#### [YOUR ASSIGNMENT]
Output each entry exactly; skip nothing.

═══ THE DATA

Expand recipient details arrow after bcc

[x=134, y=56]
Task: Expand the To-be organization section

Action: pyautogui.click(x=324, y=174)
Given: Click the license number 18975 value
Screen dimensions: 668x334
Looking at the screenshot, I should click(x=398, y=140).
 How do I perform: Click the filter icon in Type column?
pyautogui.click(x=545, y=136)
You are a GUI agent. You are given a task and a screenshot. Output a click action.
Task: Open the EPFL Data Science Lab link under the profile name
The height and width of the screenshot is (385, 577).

══════

#### [TASK RESULT]
Expand recipient details arrow after bcc

[x=134, y=56]
Task: Expand the To-be organization section

Action: pyautogui.click(x=324, y=174)
Given: Click the license number 18975 value
Screen dimensions: 668x334
Looking at the screenshot, I should click(x=398, y=140).
 How do I perform: Click the filter icon in Type column?
pyautogui.click(x=545, y=136)
You are a GUI agent. You are given a task and a screenshot. Output a click action.
Task: Open the EPFL Data Science Lab link under the profile name
The height and width of the screenshot is (385, 577).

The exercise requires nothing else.